**SUPPLIED MATERIAL**
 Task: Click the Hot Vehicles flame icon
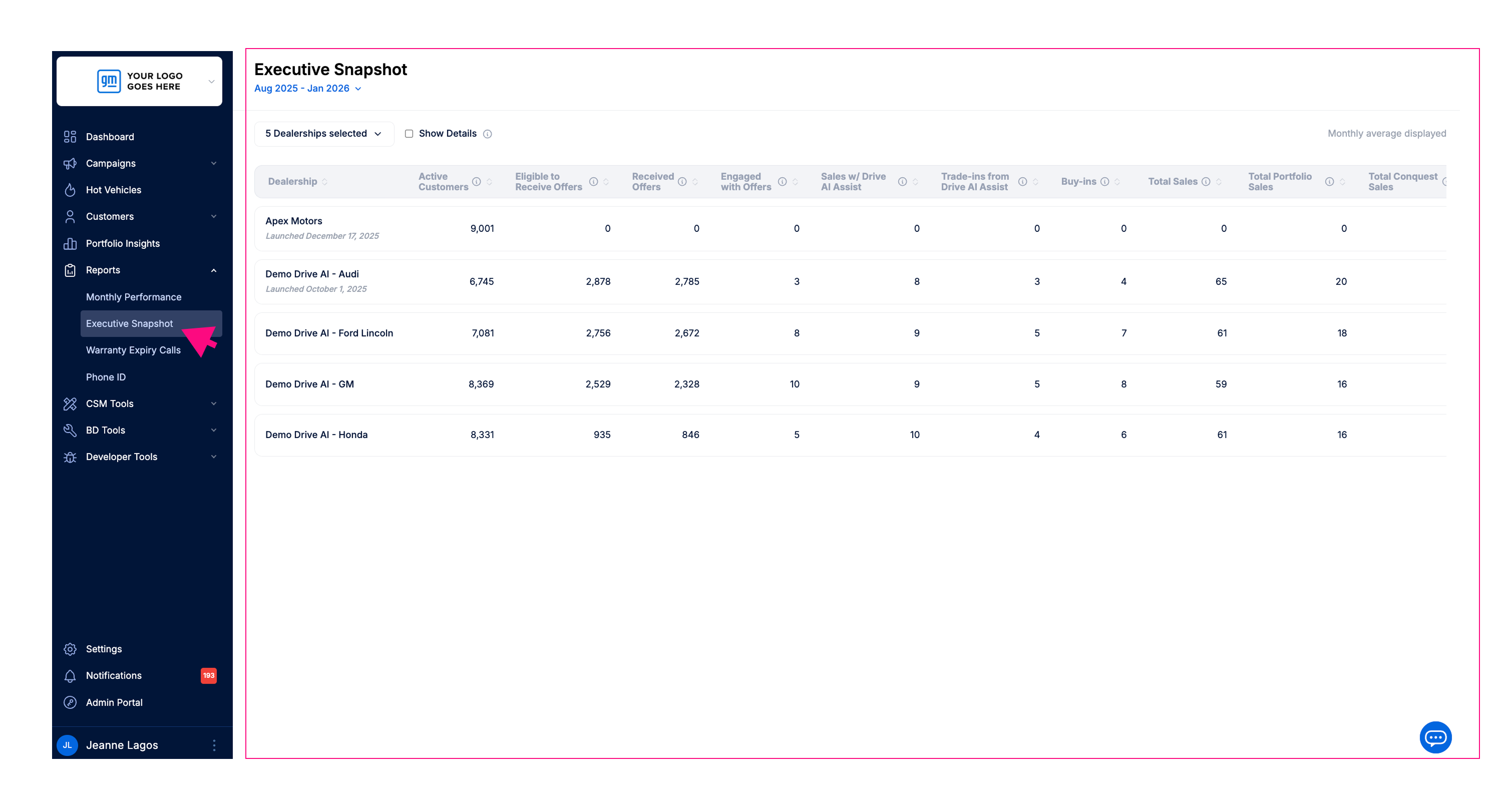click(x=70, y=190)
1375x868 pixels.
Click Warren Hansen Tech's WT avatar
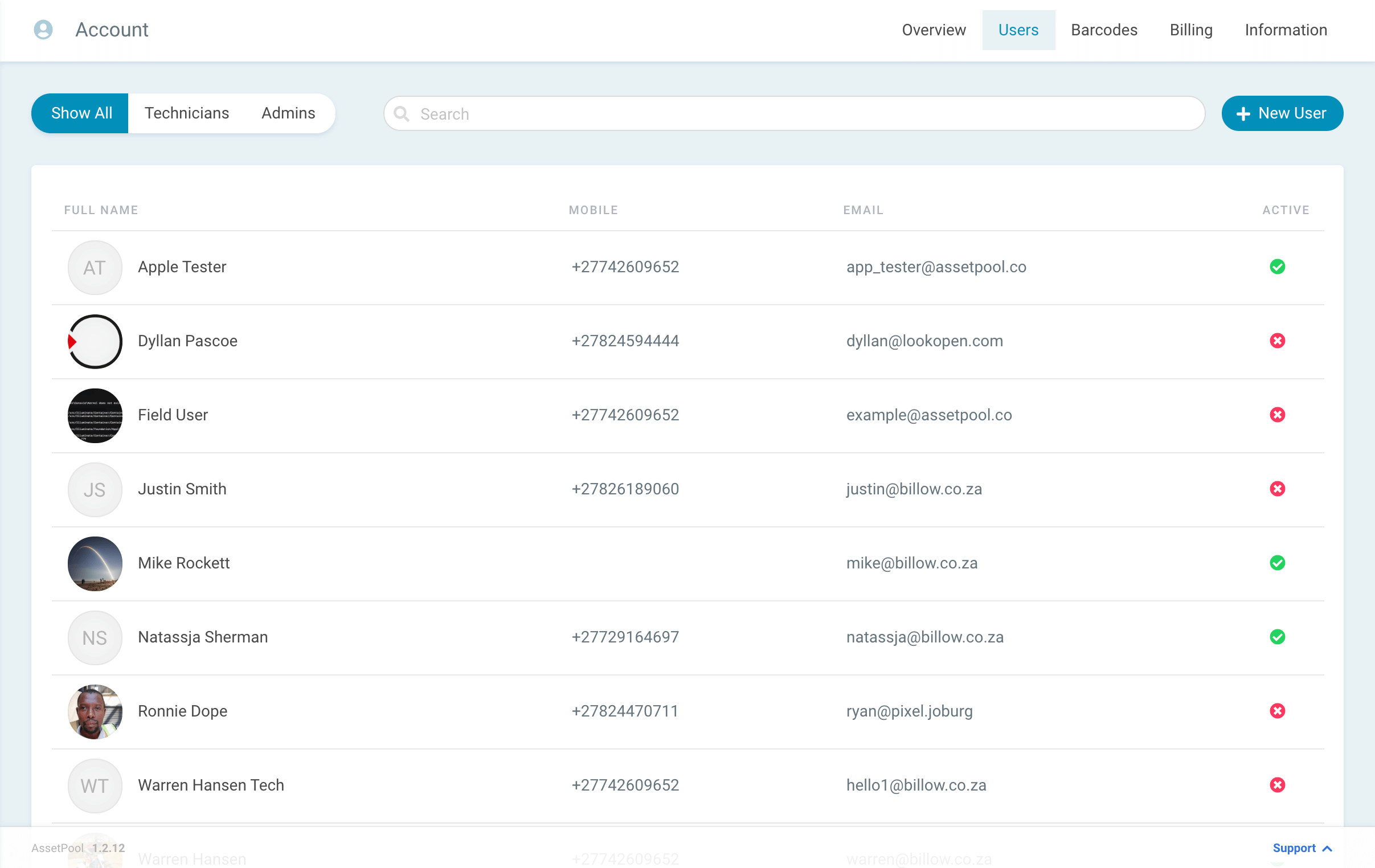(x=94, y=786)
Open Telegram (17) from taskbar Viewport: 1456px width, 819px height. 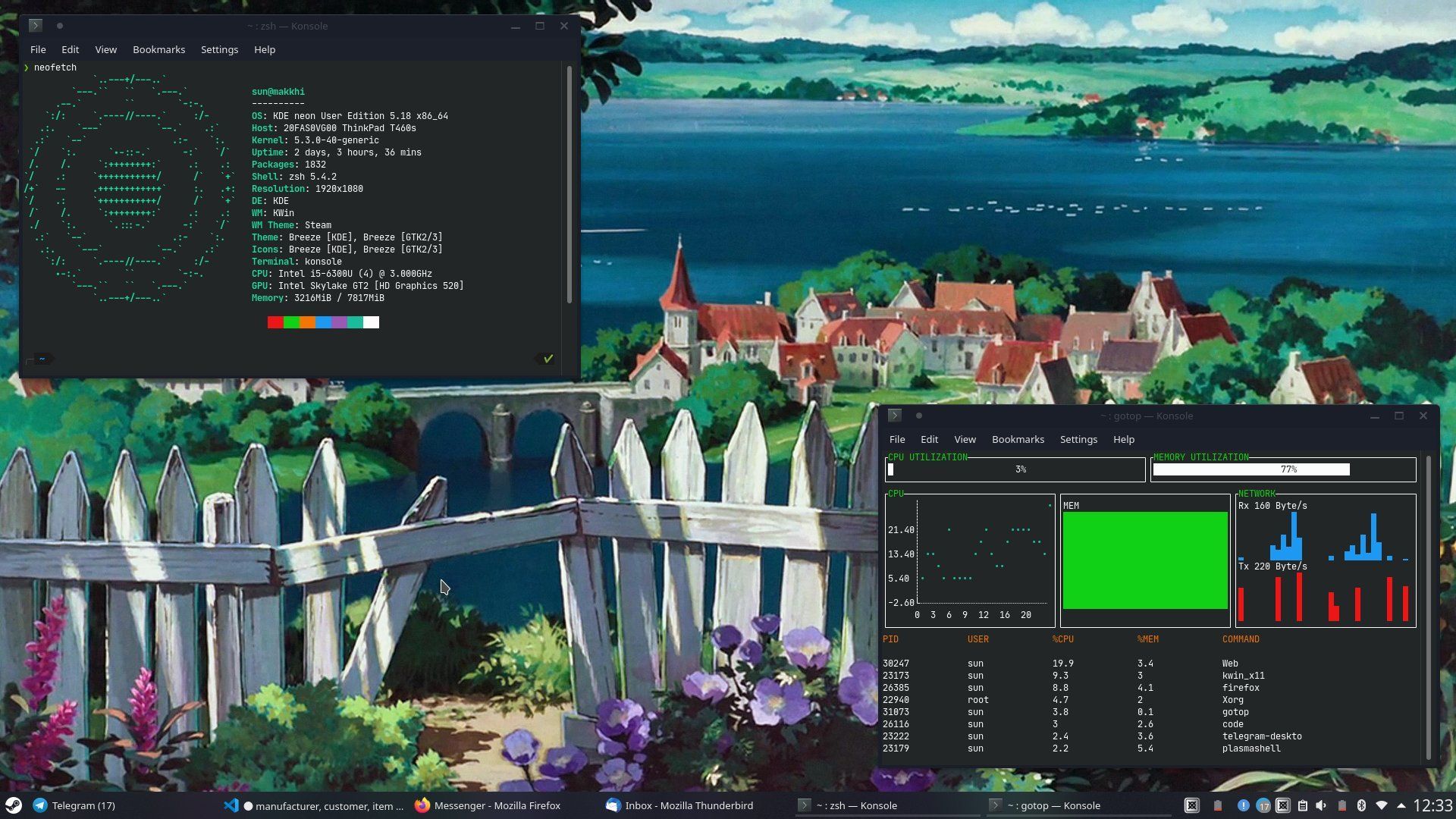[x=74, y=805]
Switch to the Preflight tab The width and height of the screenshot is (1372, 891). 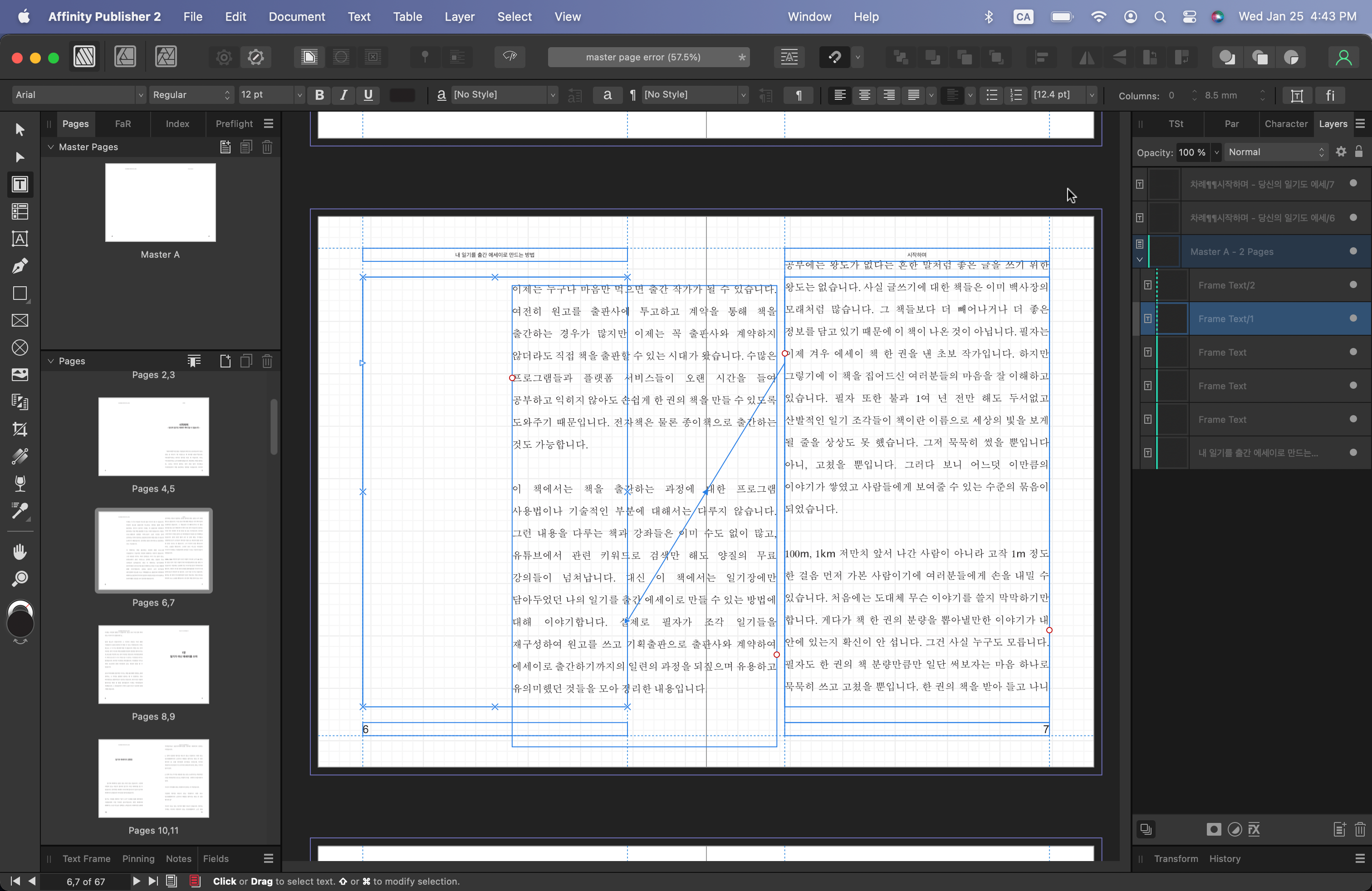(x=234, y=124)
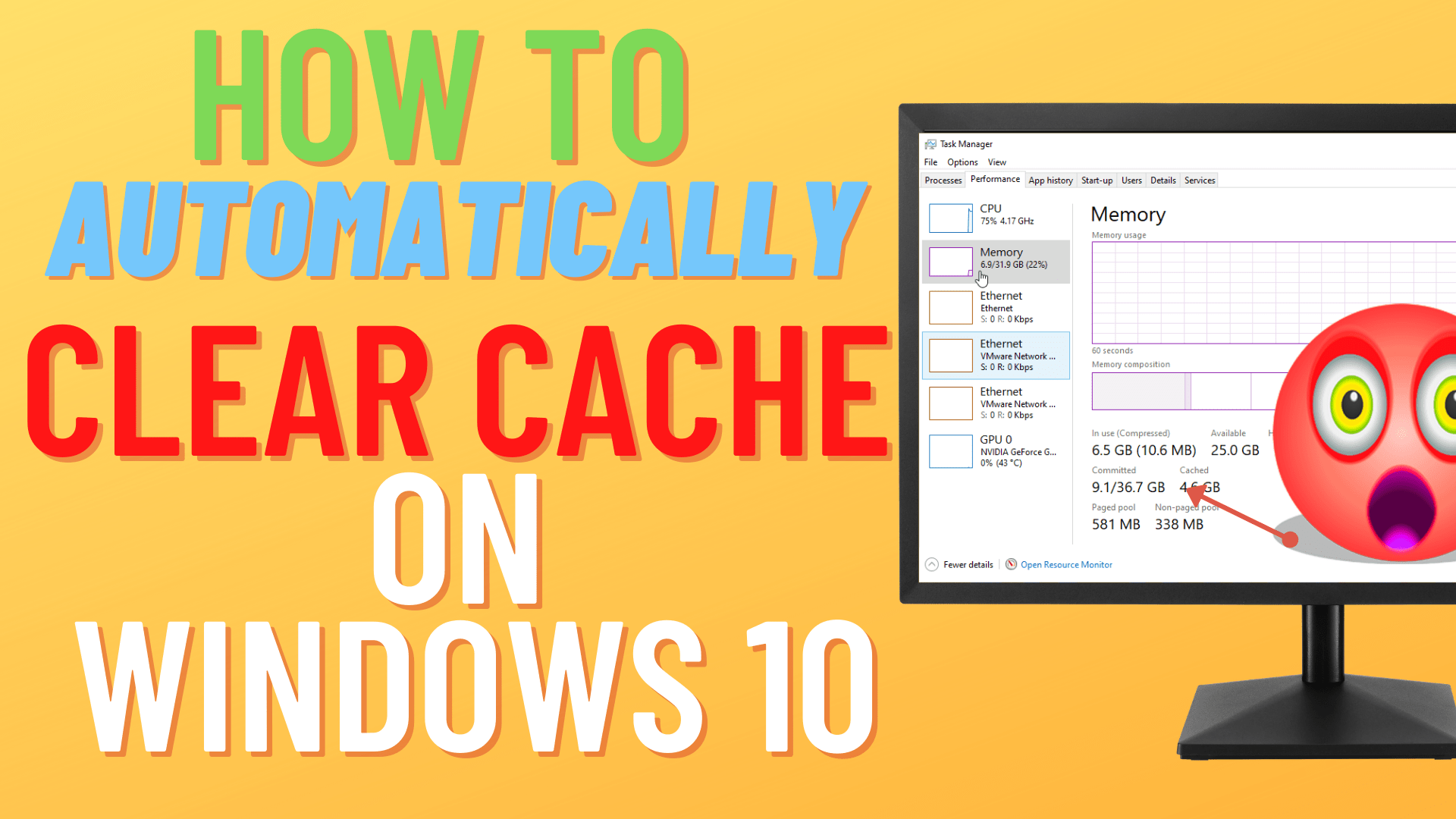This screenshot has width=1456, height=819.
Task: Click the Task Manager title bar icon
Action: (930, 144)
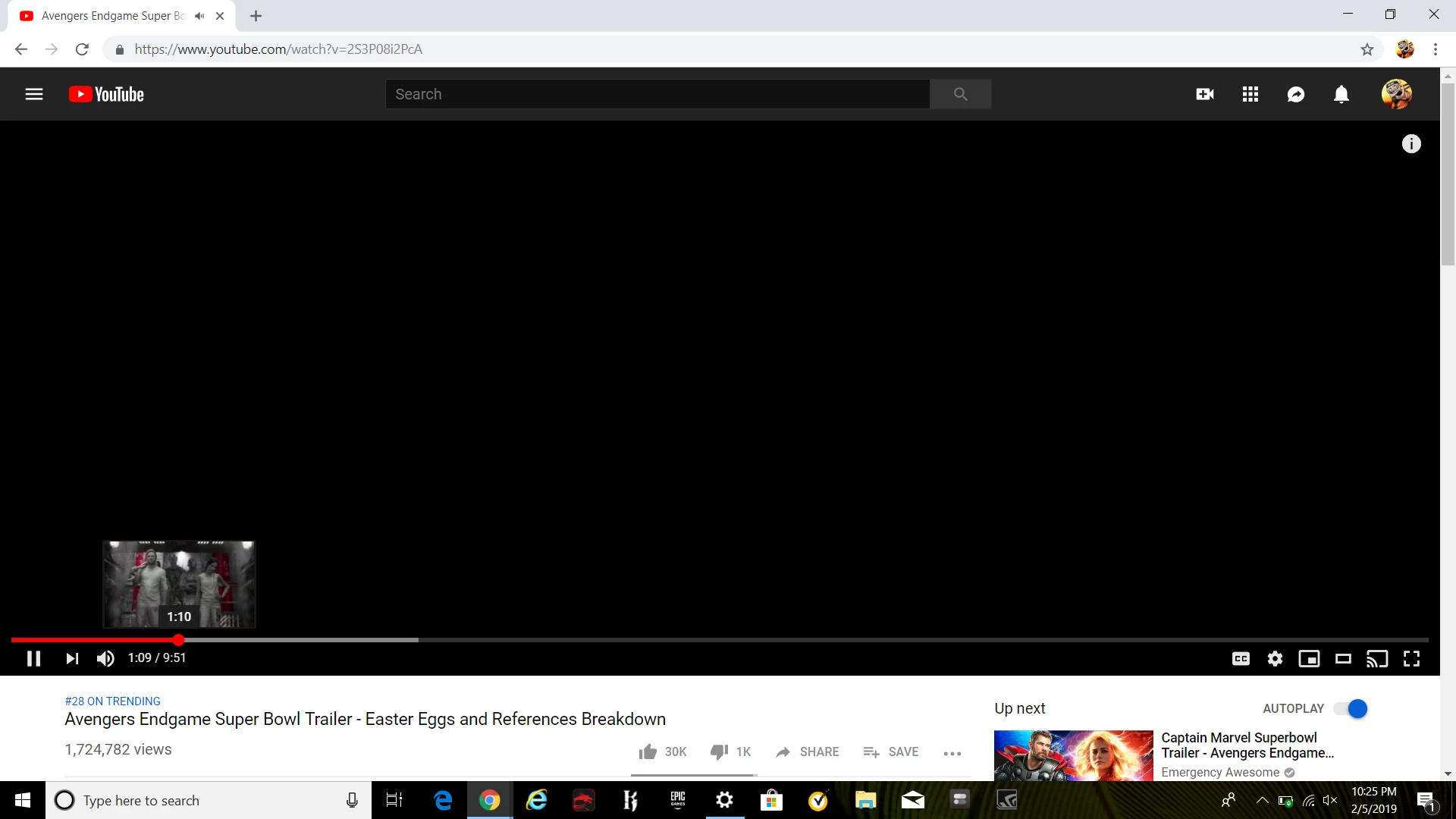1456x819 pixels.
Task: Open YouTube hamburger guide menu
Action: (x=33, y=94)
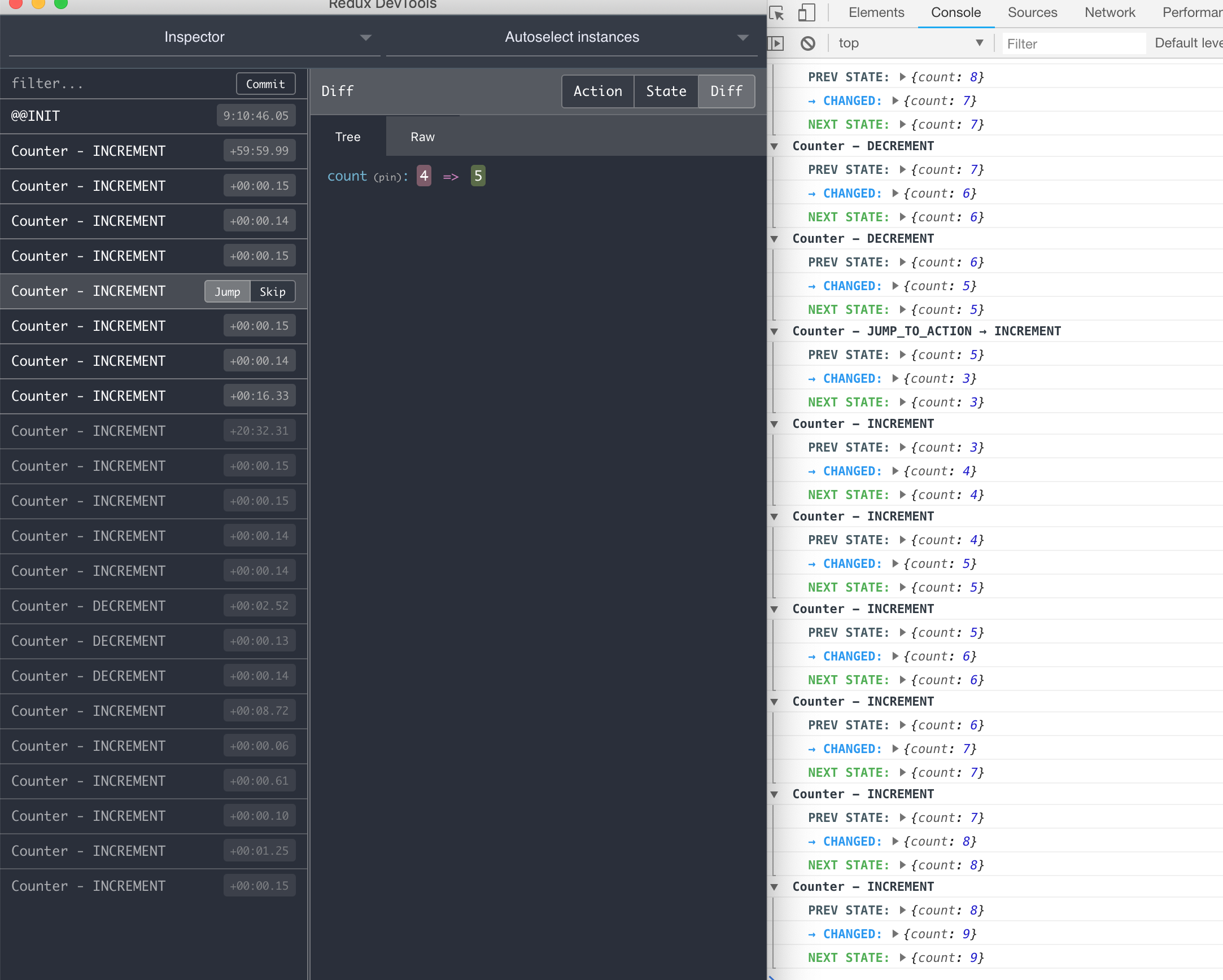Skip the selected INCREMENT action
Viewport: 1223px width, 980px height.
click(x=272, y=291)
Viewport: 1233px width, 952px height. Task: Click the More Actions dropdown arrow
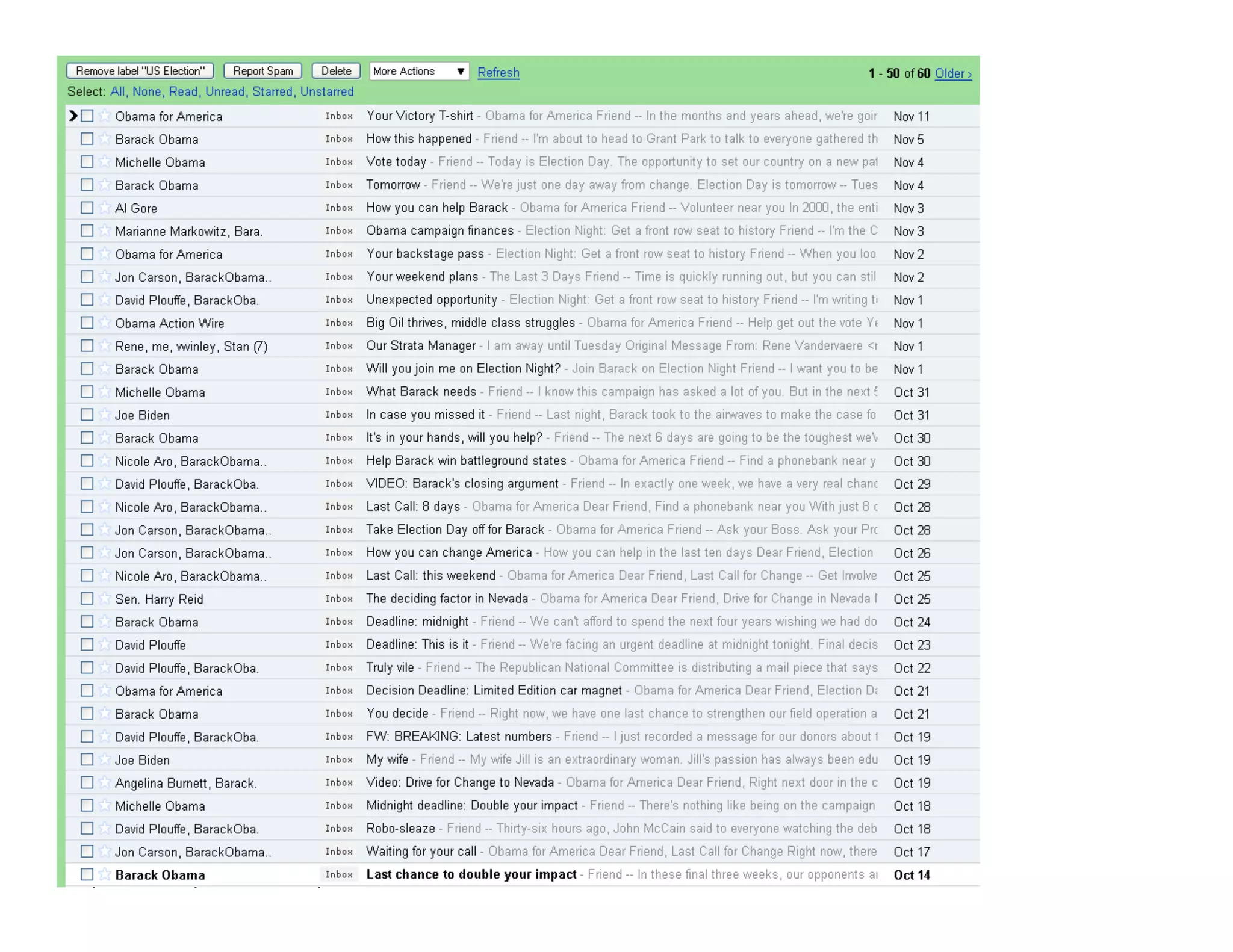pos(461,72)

**INSTRUCTIONS TO FOLLOW**
From the line containing "Viewport: 1233px width, 952px" down to the end of the listing above, every line is to be returned exactly, though the pictures are not.

**ANSWER BELOW**
Viewport: 1233px width, 952px height. Task: Click the More Actions dropdown arrow
pos(461,72)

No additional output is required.